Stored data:
•••

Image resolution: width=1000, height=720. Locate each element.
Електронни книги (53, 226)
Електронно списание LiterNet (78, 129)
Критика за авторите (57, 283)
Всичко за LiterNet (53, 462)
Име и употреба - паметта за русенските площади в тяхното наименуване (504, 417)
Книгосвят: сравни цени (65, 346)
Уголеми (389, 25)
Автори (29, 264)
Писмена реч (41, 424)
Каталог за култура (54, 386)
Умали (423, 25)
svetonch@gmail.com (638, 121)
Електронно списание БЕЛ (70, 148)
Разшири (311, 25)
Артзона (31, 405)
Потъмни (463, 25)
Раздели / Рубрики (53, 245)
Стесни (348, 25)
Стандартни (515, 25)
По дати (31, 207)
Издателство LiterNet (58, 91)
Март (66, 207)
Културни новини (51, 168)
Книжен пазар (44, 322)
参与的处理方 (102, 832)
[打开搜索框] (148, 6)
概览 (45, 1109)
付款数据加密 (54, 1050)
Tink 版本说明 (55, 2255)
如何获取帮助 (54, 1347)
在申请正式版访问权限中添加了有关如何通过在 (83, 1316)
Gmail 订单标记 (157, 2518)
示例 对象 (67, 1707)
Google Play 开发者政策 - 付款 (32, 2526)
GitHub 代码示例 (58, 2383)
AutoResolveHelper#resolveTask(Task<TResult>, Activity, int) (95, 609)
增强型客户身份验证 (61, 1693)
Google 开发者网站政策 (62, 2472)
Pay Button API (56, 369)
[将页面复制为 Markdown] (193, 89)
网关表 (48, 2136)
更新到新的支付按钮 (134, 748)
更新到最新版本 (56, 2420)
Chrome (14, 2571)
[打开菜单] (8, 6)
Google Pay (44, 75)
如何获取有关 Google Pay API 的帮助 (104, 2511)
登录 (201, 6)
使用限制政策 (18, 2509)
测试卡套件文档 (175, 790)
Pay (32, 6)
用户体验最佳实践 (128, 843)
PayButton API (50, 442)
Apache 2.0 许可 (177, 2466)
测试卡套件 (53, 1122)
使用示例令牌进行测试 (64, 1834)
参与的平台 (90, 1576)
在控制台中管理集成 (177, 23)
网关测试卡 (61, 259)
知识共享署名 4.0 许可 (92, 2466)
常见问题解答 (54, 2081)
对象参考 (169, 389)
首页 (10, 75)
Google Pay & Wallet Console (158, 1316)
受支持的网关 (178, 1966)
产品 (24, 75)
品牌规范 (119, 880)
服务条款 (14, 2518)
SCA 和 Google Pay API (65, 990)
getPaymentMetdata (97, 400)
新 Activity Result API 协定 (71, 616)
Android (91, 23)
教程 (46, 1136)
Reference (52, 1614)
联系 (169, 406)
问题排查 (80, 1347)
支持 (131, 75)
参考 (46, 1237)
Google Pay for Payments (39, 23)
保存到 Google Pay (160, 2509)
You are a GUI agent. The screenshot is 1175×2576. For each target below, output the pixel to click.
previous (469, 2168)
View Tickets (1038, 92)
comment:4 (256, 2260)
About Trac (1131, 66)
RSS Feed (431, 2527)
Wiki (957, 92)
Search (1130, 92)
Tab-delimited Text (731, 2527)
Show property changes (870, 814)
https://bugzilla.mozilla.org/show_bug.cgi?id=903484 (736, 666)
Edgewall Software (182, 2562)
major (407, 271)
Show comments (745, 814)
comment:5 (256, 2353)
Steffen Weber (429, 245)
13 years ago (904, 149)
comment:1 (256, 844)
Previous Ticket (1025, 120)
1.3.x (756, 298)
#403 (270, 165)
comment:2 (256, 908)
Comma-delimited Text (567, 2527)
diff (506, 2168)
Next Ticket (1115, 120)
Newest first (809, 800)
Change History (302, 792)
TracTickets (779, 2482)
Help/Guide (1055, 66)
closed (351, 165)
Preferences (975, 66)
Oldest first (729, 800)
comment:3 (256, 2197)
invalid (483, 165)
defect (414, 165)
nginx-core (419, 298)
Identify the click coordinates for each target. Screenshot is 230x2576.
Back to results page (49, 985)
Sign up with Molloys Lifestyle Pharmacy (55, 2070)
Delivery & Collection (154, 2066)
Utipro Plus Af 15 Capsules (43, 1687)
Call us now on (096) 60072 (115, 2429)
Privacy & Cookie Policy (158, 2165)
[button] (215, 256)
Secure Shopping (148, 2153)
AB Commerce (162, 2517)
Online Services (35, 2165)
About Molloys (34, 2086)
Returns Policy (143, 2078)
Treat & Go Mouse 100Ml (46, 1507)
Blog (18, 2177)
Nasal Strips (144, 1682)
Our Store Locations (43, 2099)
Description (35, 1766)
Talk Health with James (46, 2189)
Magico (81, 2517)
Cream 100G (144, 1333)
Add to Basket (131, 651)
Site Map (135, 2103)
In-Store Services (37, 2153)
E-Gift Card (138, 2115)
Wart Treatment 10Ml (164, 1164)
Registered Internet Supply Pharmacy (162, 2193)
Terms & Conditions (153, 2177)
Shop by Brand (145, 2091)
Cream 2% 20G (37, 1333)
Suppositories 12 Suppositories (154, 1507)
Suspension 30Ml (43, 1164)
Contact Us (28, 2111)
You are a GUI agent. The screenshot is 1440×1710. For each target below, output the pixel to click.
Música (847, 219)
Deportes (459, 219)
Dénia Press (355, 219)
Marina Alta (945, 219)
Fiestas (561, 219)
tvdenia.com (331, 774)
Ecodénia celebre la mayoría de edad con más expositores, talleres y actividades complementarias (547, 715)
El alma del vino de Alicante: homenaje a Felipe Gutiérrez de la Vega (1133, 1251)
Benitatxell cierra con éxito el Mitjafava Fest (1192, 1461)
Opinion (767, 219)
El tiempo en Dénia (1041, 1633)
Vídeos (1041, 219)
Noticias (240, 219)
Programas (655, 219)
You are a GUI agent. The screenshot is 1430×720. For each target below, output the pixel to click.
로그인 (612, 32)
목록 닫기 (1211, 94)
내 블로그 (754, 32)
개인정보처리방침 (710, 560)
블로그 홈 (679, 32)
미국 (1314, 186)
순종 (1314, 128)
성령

•••

* What you need to do *
Convert every entry in the stored data above into a JSON list of strings, with one string per line and no strings for blank lines.

* Expected output *
[
  "Image resolution: width=1000, height=720. Locate each element.",
  "Електронни книги (53, 226)",
  "Електронно списание LiterNet (78, 129)",
  "Критика за авторите (57, 283)",
  "Всичко за LiterNet (53, 462)",
  "Име и употреба - паметта за русенските площади в тяхното наименуване (504, 417)",
  "Книгосвят: сравни цени (65, 346)",
  "Уголеми (389, 25)",
  "Автори (29, 264)",
  "Писмена реч (41, 424)",
  "Каталог за култура (54, 386)",
  "Умали (423, 25)",
  "svetonch@gmail.com (638, 121)",
  "Електронно списание БЕЛ (70, 148)",
  "Разшири (311, 25)",
  "Артзона (31, 405)",
  "Потъмни (463, 25)",
  "Раздели / Рубрики (53, 245)",
  "Стесни (348, 25)",
  "Стандартни (515, 25)",
  "По дати (31, 207)",
  "Издателство LiterNet (58, 91)",
  "Март (66, 207)",
  "Културни новини (51, 168)",
  "Книжен пазар (44, 322)",
  "参与的处理方 (102, 832)",
  "[打开搜索框] (148, 6)",
  "概览 (45, 1109)",
  "付款数据加密 (54, 1050)",
  "Tink 版本说明 (55, 2255)",
  "如何获取帮助 (54, 1347)",
  "在申请正式版访问权限中添加了有关如何通过在 (83, 1316)",
  "Gmail 订单标记 (157, 2518)",
  "示例 对象 (67, 1707)",
  "Google Play 开发者政策 - 付款 (32, 2526)",
  "GitHub 代码示例 (58, 2383)",
  "AutoResolveHelper#resolveTask(Task<TResult>, Activity, int) (95, 609)",
  "增强型客户身份验证 (61, 1693)",
  "Google 开发者网站政策 (62, 2472)",
  "Pay Button API (56, 369)",
  "[将页面复制为 Markdown] (193, 89)",
  "网关表 (48, 2136)",
  "更新到新的支付按钮 (134, 748)",
  "更新到最新版本 (56, 2420)",
  "Chrome (14, 2571)",
  "[打开菜单] (8, 6)",
  "Google Pay (44, 75)",
  "如何获取有关 Google Pay API 的帮助 (104, 2511)",
  "登录 (201, 6)",
  "使用限制政策 (18, 2509)",
  "测试卡套件文档 (175, 790)",
  "Pay (32, 6)",
  "用户体验最佳实践 (128, 843)",
  "PayButton API (50, 442)",
  "Apache 2.0 许可 (177, 2466)",
  "测试卡套件 (53, 1122)",
  "使用示例令牌进行测试 (64, 1834)",
  "参与的平台 (90, 1576)",
  "在控制台中管理集成 (177, 23)",
  "网关测试卡 (61, 259)",
  "知识共享署名 4.0 许可 (92, 2466)",
  "常见问题解答 (54, 2081)",
  "对象参考 (169, 389)",
  "首页 (10, 75)",
  "Google Pay & Wallet Console (158, 1316)",
  "受支持的网关 (178, 1966)",
  "产品 (24, 75)",
  "品牌规范 (119, 880)",
  "服务条款 (14, 2518)",
  "SCA 和 Google Pay API (65, 990)",
  "getPaymentMetdata (97, 400)",
  "新 Activity Result API 协定 (71, 616)",
  "Android (91, 23)",
  "教程 (46, 1136)",
  "Reference (52, 1614)",
  "联系 (169, 406)",
  "问题排查 (80, 1347)",
  "支持 (131, 75)",
  "参考 (46, 1237)",
  "Google Pay for Payments (39, 23)",
  "保存到 Google Pay (160, 2509)",
  "You are a GUI agent. The screenshot is 1175×2576. For each target below, output the pixel to click.",
  "previous (469, 2168)",
  "View Tickets (1038, 92)",
  "comment:4 (256, 2260)",
  "About Trac (1131, 66)",
  "RSS Feed (431, 2527)",
  "Wiki (957, 92)",
  "Search (1130, 92)",
  "Tab-delimited Text (731, 2527)",
  "Show property changes (870, 814)",
  "https://bugzilla.mozilla.org/show_bug.cgi?id=903484 (736, 666)",
  "Edgewall Software (182, 2562)",
  "major (407, 271)",
  "Show comments (745, 814)",
  "comment:5 (256, 2353)",
  "Steffen Weber (429, 245)",
  "13 years ago (904, 149)",
  "comment:1 (256, 844)",
  "Previous Ticket (1025, 120)",
  "1.3.x (756, 298)",
  "#403 (270, 165)",
  "comment:2 (256, 908)",
  "Comma-delimited Text (567, 2527)",
  "diff (506, 2168)",
  "Next Ticket (1115, 120)",
  "Newest first (809, 800)",
  "Change History (302, 792)",
  "TracTickets (779, 2482)",
  "Help/Guide (1055, 66)",
  "closed (351, 165)",
  "Preferences (975, 66)",
  "Oldest first (729, 800)",
  "comment:3 (256, 2197)",
  "invalid (483, 165)",
  "defect (414, 165)",
  "nginx-core (419, 298)",
  "Identify the click coordinates for each target. Screenshot is 230x2576.",
  "Back to results page (49, 985)",
  "Sign up with Molloys Lifestyle Pharmacy (55, 2070)",
  "Delivery & Collection (154, 2066)",
  "Utipro Plus Af 15 Capsules (43, 1687)",
  "Call us now on (096) 60072 (115, 2429)",
  "Privacy & Cookie Policy (158, 2165)",
  "[button] (215, 256)",
  "Secure Shopping (148, 2153)",
  "AB Commerce (162, 2517)",
  "Online Services (35, 2165)",
  "About Molloys (34, 2086)",
  "Returns Policy (143, 2078)",
  "Treat & Go Mouse 100Ml (46, 1507)",
  "Blog (18, 2177)",
  "Nasal Strips (144, 1682)",
  "Our Store Locations (43, 2099)",
  "Description (35, 1766)",
  "Talk Health with James (46, 2189)",
  "Magico (81, 2517)",
  "Cream 100G (144, 1333)",
  "Add to Basket (131, 651)",
  "Site Map (135, 2103)",
  "In-Store Services (37, 2153)",
  "E-Gift Card (138, 2115)",
  "Wart Treatment 10Ml (164, 1164)",
  "Registered Internet Supply Pharmacy (162, 2193)",
  "Terms & Conditions (153, 2177)",
  "Shop by Brand (145, 2091)",
  "Cream 2% 20G (37, 1333)",
  "Suppositories 12 Suppositories (154, 1507)",
  "Suspension 30Ml (43, 1164)",
  "Contact Us (28, 2111)",
  "You are a GUI agent. The screenshot is 1440×1710. For each target below, output the pixel to click.",
  "Música (847, 219)",
  "Deportes (459, 219)",
  "Dénia Press (355, 219)",
  "Marina Alta (945, 219)",
  "Fiestas (561, 219)",
  "tvdenia.com (331, 774)",
  "Ecodénia celebre la mayoría de edad con más expositores, talleres y actividades complementarias (547, 715)",
  "El alma del vino de Alicante: homenaje a Felipe Gutiérrez de la Vega (1133, 1251)",
  "Benitatxell cierra con éxito el Mitjafava Fest (1192, 1461)",
  "Opinion (767, 219)",
  "El tiempo en Dénia (1041, 1633)",
  "Vídeos (1041, 219)",
  "Noticias (240, 219)",
  "Programas (655, 219)",
  "You are a GUI agent. The screenshot is 1430×720. For each target below, output the pixel to click.",
  "로그인 (612, 32)",
  "목록 닫기 (1211, 94)",
  "내 블로그 (754, 32)",
  "개인정보처리방침 (710, 560)",
  "블로그 홈 (679, 32)",
  "미국 (1314, 186)",
  "순종 (1314, 128)",
  "성령"
]